W wirtualnej wersji gry zbyt wiele tu nie ma — poruszamy się teleportując (niestety), trzeba przesunąć jedną dźwignię i w zasadzie tyle. Główną ideą stojącą za tym króciutkim doświadczeniem jest najwyraźniej chęć pokazania, jaki wielki jest kotoptak Trico (jap. toriko); z perspektywy pierwszej osoby zanurzonej w wirtualu robi zupełnie inne wrażenie (którego nie oddadzą screeny; kiedy Sony wprowadzi zrzuty w pełnych 360 stopniach?).

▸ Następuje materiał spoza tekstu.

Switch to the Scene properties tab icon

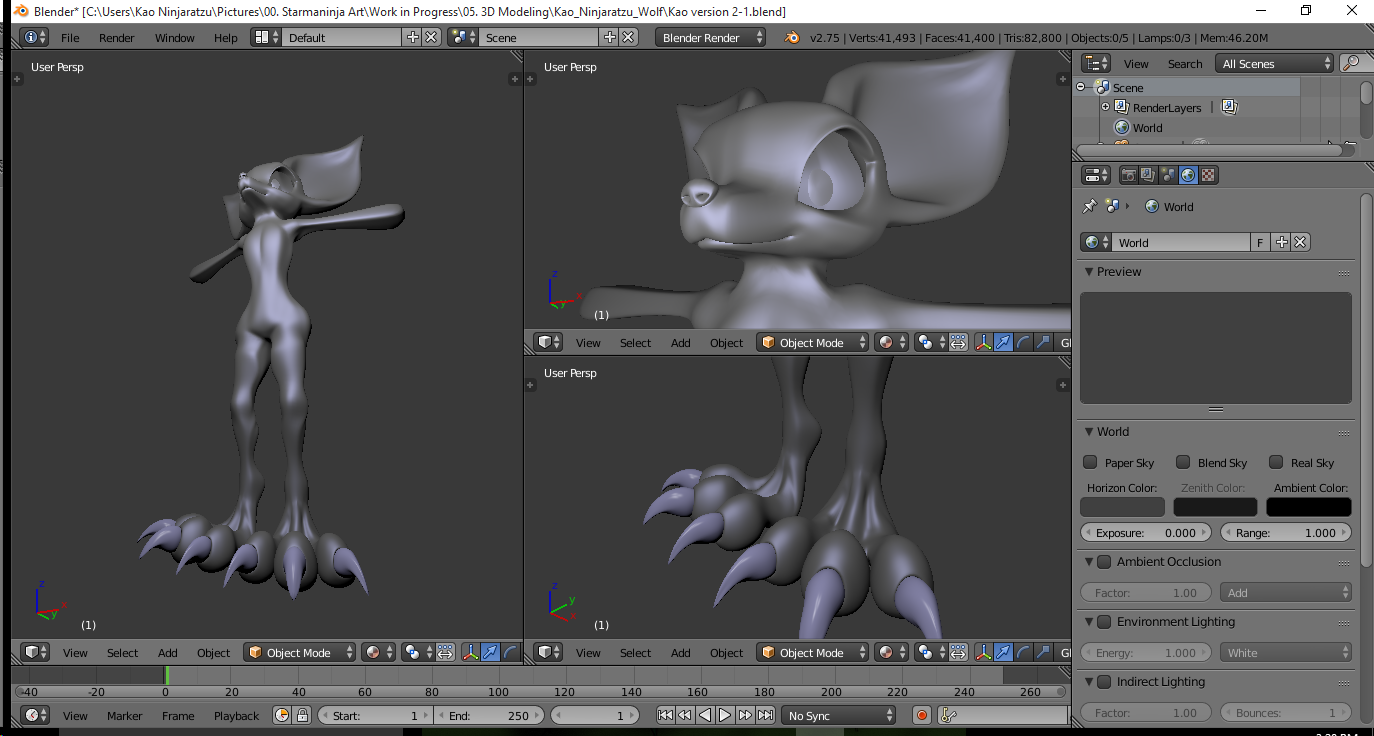tap(1168, 175)
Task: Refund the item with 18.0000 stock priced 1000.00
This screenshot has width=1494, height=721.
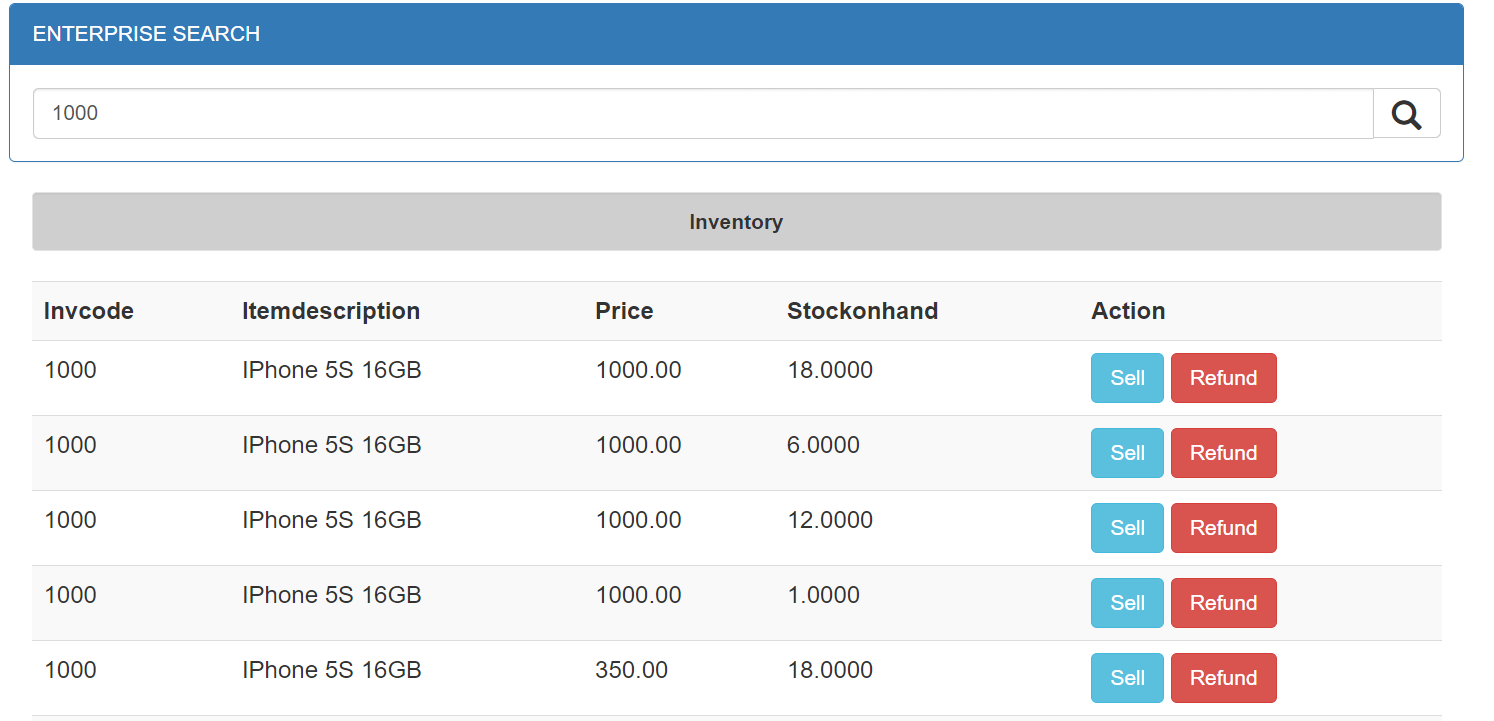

Można go sobie dokładnie obejrzeć, zaczepić, zawołać, nakarmić beczką, a także wskoczyć na grzbiet i odbyć króciutką przejażdżkę.

Demo jest darmowe, więc nie ma co narzekać, wspaniała jest możliwość spojrzenia w bezkresną otchłań pod niebotycznym zamczyskiem w kasku, przyjemnie patrzy się prosto w oczy wielkiego kotoptaka… ale pozostaje straszny niedosyt. Chciałbym taką grę z pełną swobodą ruchów, i w ogóle, pełną. Cóż, Shadow of the Collosus wyjdzie zaraz w odświeżonej wersji na PS4 (i to mimo podrasowania do HD na PS3), może kiedyś i TLG doczeka się większego odpowiedniego upgrade’u. Ale to już pewnie na PS5.